20Vectors created on different corpora cannot be directly compared, since every semantic space implements arbitrary orthogonal transformations and hence there is no direct correspondence between word vectors in different semantic spaces (Zhang et al., 2015). This would hold true also for our data, since we create a different corpus for each time span. Therefore, in order to create comparable vector representations for each word in any time span, we adopt the methodology introduced by Kim et al. (2014) (see Section 3), slightly modifying it. While Kim et al. (2014) use vectors of span y to initialise the vectors for year y + 1, we do the opposite, i.e. we start with 2014-15, and use those vectors to initialise the 2012-13 time span, and thus backwards until 1984-85.
21This methodological choice is due to the fact that the majority of the words in the set we considered for this experiment (included the selected target words, see 4.1) have few or no occurrences in the first time spans of the corpus: for example, “rottamatore” and “talebano” occur for the first time in 96/97. Indeed, using Kim et al. (2014)’s original approach, which we implemented in a preliminary experiment, the vectors for these words were correctly initialised, but were basically random vectors with no meaningful information. Conversely, our reverse setting, while still offering the same opportunity to trace shifts of meaning across time, allows to initialise all target words on a time span (14/15) in which they occur a number of times sufficient to create a more stable, meaningful representation.
22Using the gensim library (Řehůřek and Sojka, 2010), we trained the models with the following parameters: window size of 5, learning rate of 0.01 and dimensionality of 200. We filtered out words with frequency lower than 5 occurrences. The vocabulary was initialised over the whole dataset.
4.4 Results and discussion
23Figure 1 shows the similarity values for one time span to the next (dotted line), together with the average shift of meaning of a subset of 5000 nouns randomly selected (solid line). While we cannot draw any statistically significant conclusions from such little data, we aim at potentially observing patterns of shift of meaning through change of vector representations that could be used for developing predictive metrics of metaphorical shifts in time.
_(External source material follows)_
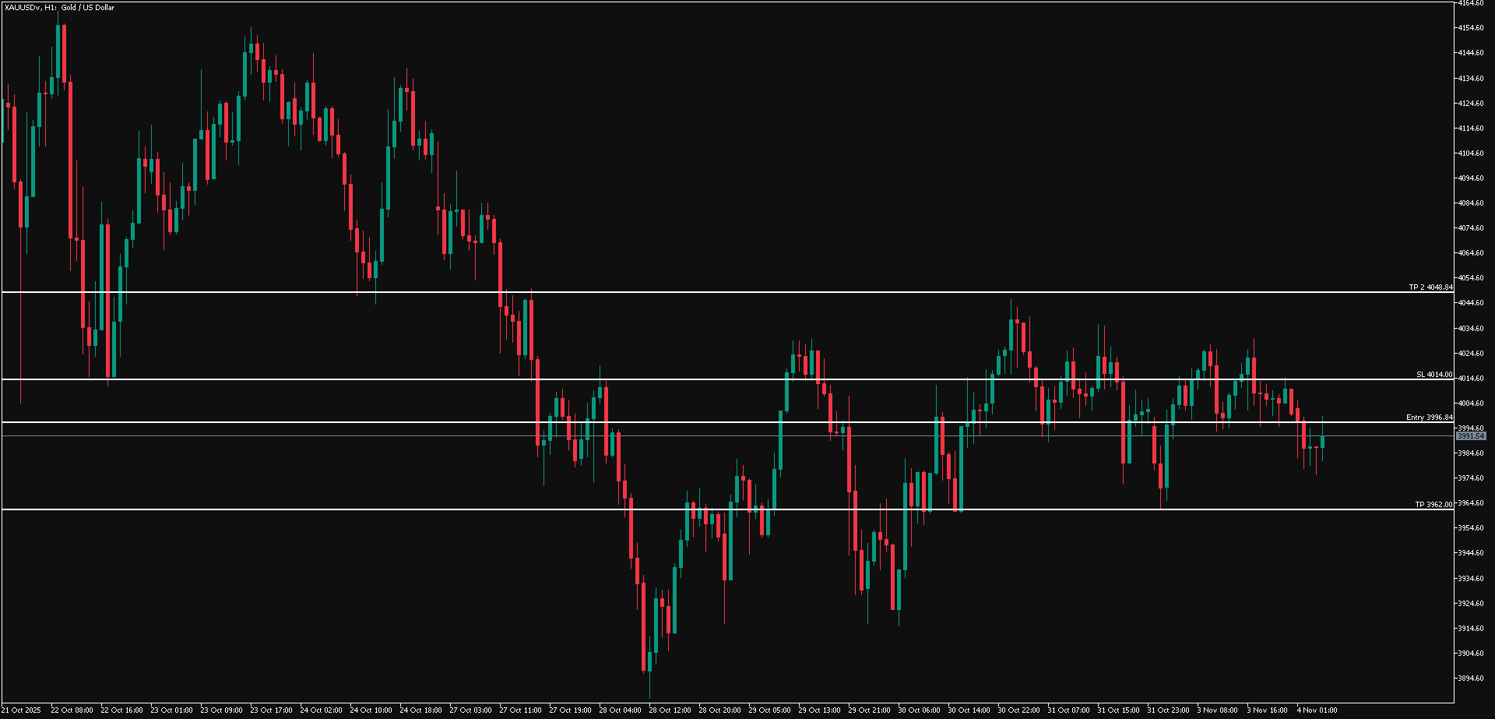
Task: Click the 3894.60 price axis label
Action: point(1470,678)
24We interpret the results of our models according to (i) information in the Zingarelli dictionary and (ii) a manual inspection of the context of use of our target words in the corpus.
25For (i), we verify if, for a given term, an observable correlation exists between changes in its vector representations and the insertion of a figurative sense in the dictionary. Results show that such a correlation exists for “talebano”, “rottamatore”, and “tsunami”. For these words a drop in cosine similarity can be observed between three and five years before the insertion of the figurative meaning in the dictionary. This fits well with the timing for new meanings to be recorded in lexicographic resources (see Section 4.1). The nouns “kamikaze” and “implosione”, instead, show a more stable evolution of meaning in time, with no clear drop in cosine similarity, and thus no evident correlation between changes in vector representations and insertion of a figurative meaning in dictionary.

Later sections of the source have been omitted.